_LIST OF TASKS:_
[1] According to the forum post, which book is the poster working from?
[2] Please quote the forum post word for word between "I am trying" and "from Evans book.", inclusive.

_SOURCE EXCERPT:_
┏━━

I am trying to show the space $W^{1,4}[\mathbb{T}^{2}]$ is weakly closed in $W^{1,4}[(0,1)^{2}]$.
$\bf{That ~~ is :} $
If $u_{n}\rightharpoonup u$. Where $u_{n}\in W^{1,4}[\mathbb{T}^{2}]$ and $u\in W^{1,4} [(0,1)^{2}]$ then $u \in W^{1,4}[\mathbb{T}^{2}]$.
$\bf{Notation :}$
The space $W^{1,4}[\mathbb{T}^{2}]=\{u : u\in L^{4}_{loc}(\mathbb{R}^{2}) , ~ u_{x_{i}}\in L^{4}_{loc}(\mathbb{R}^{2}), ~ u(x_{1},x_{2})=u(x_{1}+1,x_{2}), ~u(x_{1},x_{2})=u(x_{1},x_{2}+1) , ~ u \textrm{ has zero average. } \}$
Here is my attempt (I think my solution is wrong somewhere / or overcomplicated) does anyone have a better solution ? Im rather new to PDEs and working from Evans book.
Let $u_{n}\rightharpoonup u$
i) We show that this implies $u(x_{1}+1,x_{2})=u(x_{1},x_{2})$
Take the linear functional $f$ where $f(u)=\int_{0}^{k}\int_{0}^{k}u^{4} v $, for some $v\in C_{c}^{\infty}[0,k]^{2}$
Then $f$ is continuous (bounded), indeed $|f(u)|\leq k \sup_{(0,k)^{2}} (v) \int_{(0,1)^{2}} u^{4} = k \sup_{(0,k)^{2}} (v) ||u||_{W^{1,4}(0,1)^{2}} $.

┗━━

_DATA LINES:_
┏━━

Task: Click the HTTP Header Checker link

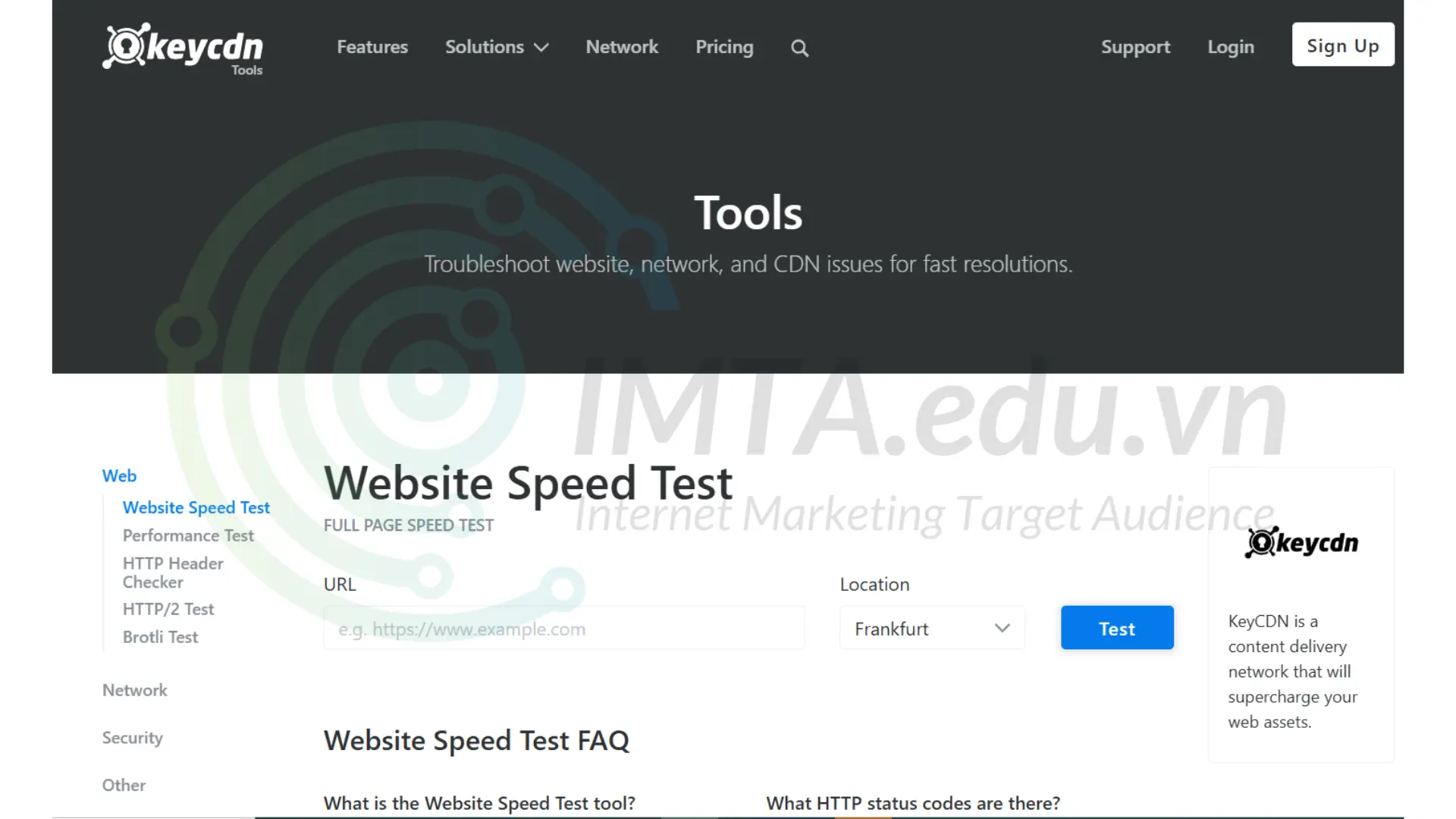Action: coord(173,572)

┗━━
┏━━

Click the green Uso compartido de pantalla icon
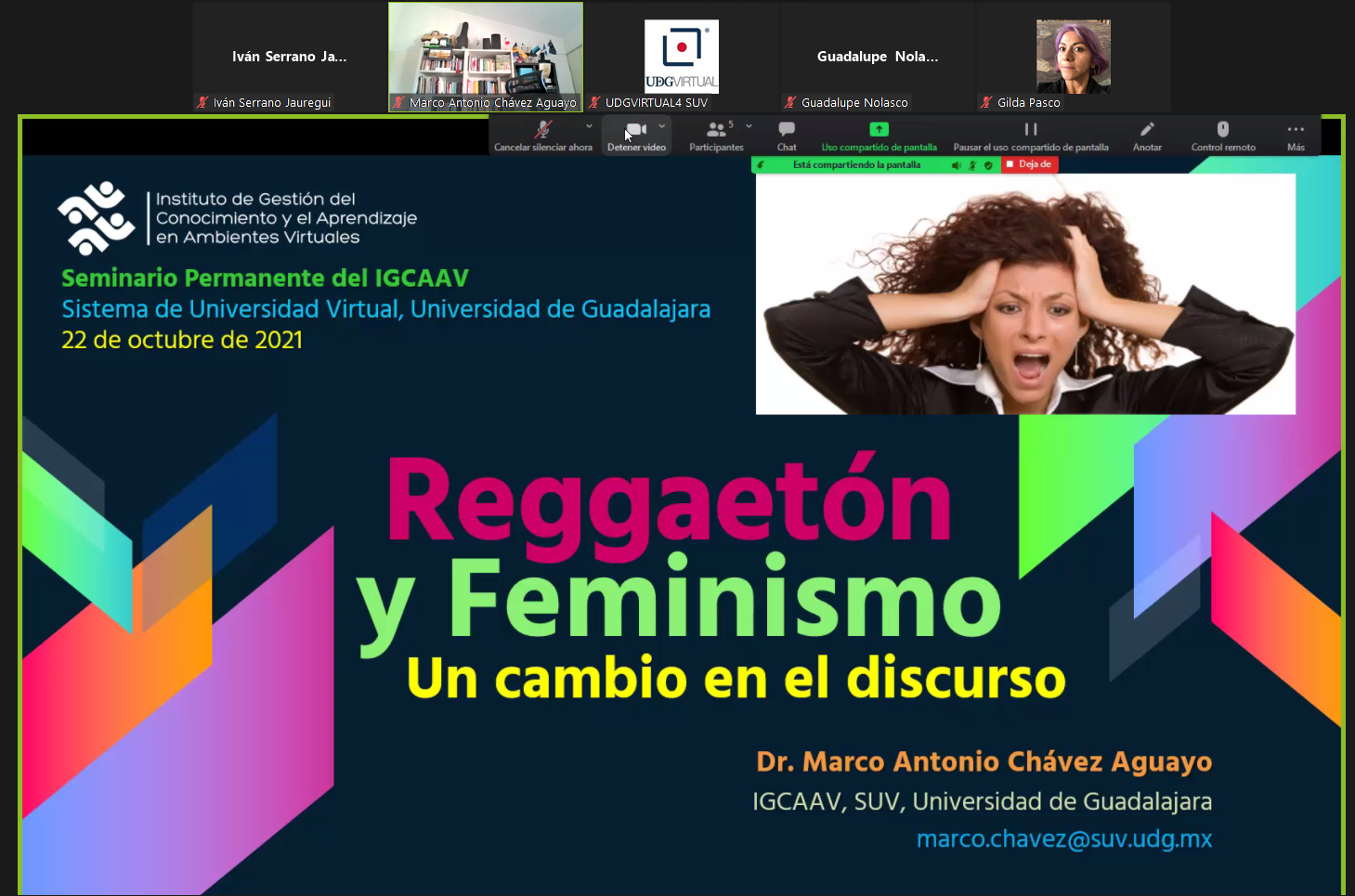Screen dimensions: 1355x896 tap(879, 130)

┗━━

_TASK-BY-TASK ANSWERS:_
[1] Evans' book.

[2]
I am trying to show the space $W^{1,4}[\mathbb{T}^{2}]$ is weakly closed in $W^{1,4}[(0,1)^{2}]$.
$\bf{That ~~ is :} $
If $u_{n}\rightharpoonup u$. Where $u_{n}\in W^{1,4}[\mathbb{T}^{2}]$ and $u\in W^{1,4} [(0,1)^{2}]$ then $u \in W^{1,4}[\mathbb{T}^{2}]$.
$\bf{Notation :}$
The space $W^{1,4}[\mathbb{T}^{2}]=\{u : u\in L^{4}_{loc}(\mathbb{R}^{2}) , ~ u_{x_{i}}\in L^{4}_{loc}(\mathbb{R}^{2}), ~ u(x_{1},x_{2})=u(x_{1}+1,x_{2}), ~u(x_{1},x_{2})=u(x_{1},x_{2}+1) , ~ u \textrm{ has zero average. } \}$
Here is my attempt (I think my solution is wrong somewhere / or overcomplicated) does anyone have a better solution ? Im rather new to PDEs and working from Evans book.